Damasco, 21 feb (SANA) El levantamiento de las sanciones económicas impuestas por Canadá a Siria constituye un paso significativo en el proceso de recuperación nacional, al facilitar la reintegración del país en el sistema financiero y comercial internacional, estimular el flujo de inversiones y capitales, y respaldar los esfuerzos de reconstrucción.
Analistas económicos consideran que esta medida puede contribuir a mejorar las condiciones de vida de la población y sentar bases más sólidas para una estabilidad económica y social sostenible.
Reactivación del sector energético
El economista Suleiman Shaaban explicó en declaraciones a SANA, que la decisión permitirá revitalizar el sector del petróleo y el gas, uno de los pilares fundamentales de los ingresos públicos.
Indicó que la flexibilización de las restricciones abre la puerta al retorno de inversiones extranjeras y tecnologías modernas necesarias para rehabilitar los yacimientos, incrementar la producción y fortalecer la capacidad exportadora.
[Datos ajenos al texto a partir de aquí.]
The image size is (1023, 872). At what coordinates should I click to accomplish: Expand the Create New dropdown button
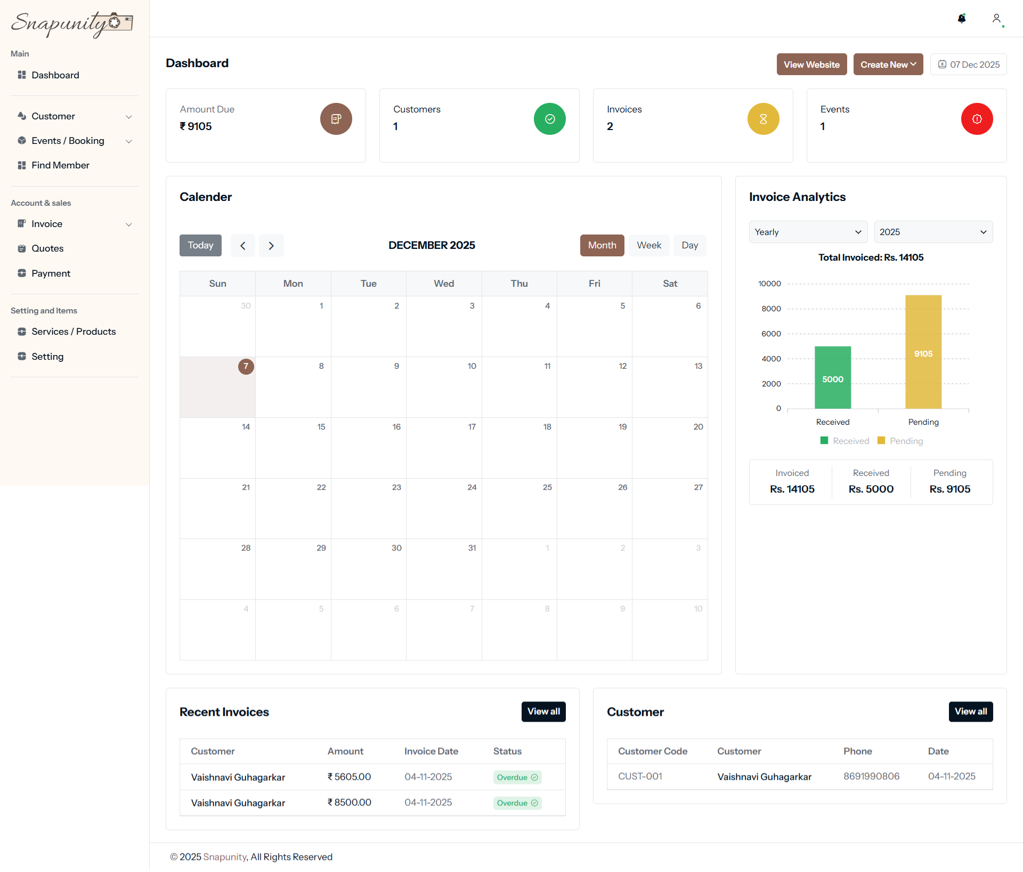coord(888,64)
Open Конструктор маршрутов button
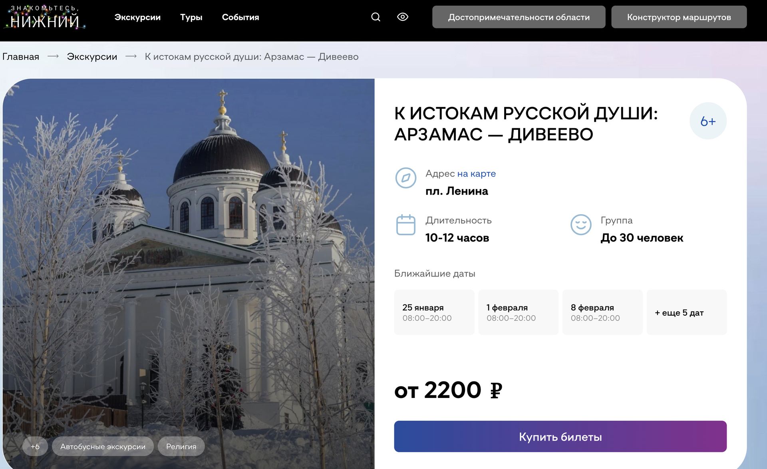This screenshot has width=767, height=469. coord(678,17)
Esto contribuiría a reforzar las reservas de divisas y aliviar la presión sobre la balanza comercial.
Impulso a la industria nacional
Shaaban añadió que el sector industrial también se verá beneficiado por el levantamiento de las limitaciones a la importación de materias primas y equipamiento tecnológico, lo que facilitará la reapertura de fábricas y el establecimiento de alianzas con socios extranjeros.
A su juicio, estas medidas permitirán generar nuevas oportunidades de empleo, dinamizar la producción local y reactivar el ciclo económico, avanzando hacia un crecimiento sostenible a mediano plazo.
Condiciones para maximizar los beneficios
El experto subrayó que para garantizar resultados duraderos es imprescindible consolidar un entorno de inversión estable y aplicar reformas estructurales que orienten los flujos financieros hacia sectores productivos estratégicos.
Asimismo, destacó la necesidad de fortalecer la transparencia, elevar la eficiencia institucional y actualizar la legislación económica, con el fin de maximizar los beneficios derivados de esta nueva etapa.
Fin del aislamiento y apertura gradual
Por su parte, Zakwan Quraish consideró que la modificación de las medidas económicas por parte de Canadá refleja el tránsito desde una política de aislamiento integral hacia un enfoque de compromiso económico condicionado.
Según explicó, este cambio marca el inicio de una apertura gradual que podría tener un impacto positivo en las relaciones comerciales, financieras y de inversión en el futuro.
Energía, remesas e infraestructura
Quraish señaló que el levantamiento de la prohibición de invertir en el sector energético permite el posible retorno de empresas y expertos que anteriormente participaron en proyectos petroleros y gasíferos en Siria, lo cual contribuiría a desarrollar yacimientos existentes, aumentar la producción de gas y respaldar el sector eléctrico.
En el ámbito financiero, destacó que la flexibilización de las restricciones representa un impulso relevante, especialmente en vista de la amplia comunidad siria residente en Canadá. Facilitar las remesas a través de canales oficiales incrementará el flujo de divisas y reducirá los costos de transferencia, además de permitir a los comerciantes abrir cartas de crédito para importar bienes esenciales.
También subrayó que la eliminación de trabas comerciales facilitará la importación de equipos industriales y agrícolas, y posibilitará la participación de empresas canadienses en proyectos de rehabilitación de infraestructura, lo que acelerará la reactivación económica y fortalecerá el proceso de reconstrucción.
Cabe recordar que Canadá impuso sanciones a Siria el 25 de mayo de 2011, que incluyeron prohibiciones de viaje, congelación de activos, restricciones al comercio y la tecnología, así como la suspensión de acuerdos bilaterales, en el marco de la presión internacional ejercida contra el antiguo régimen.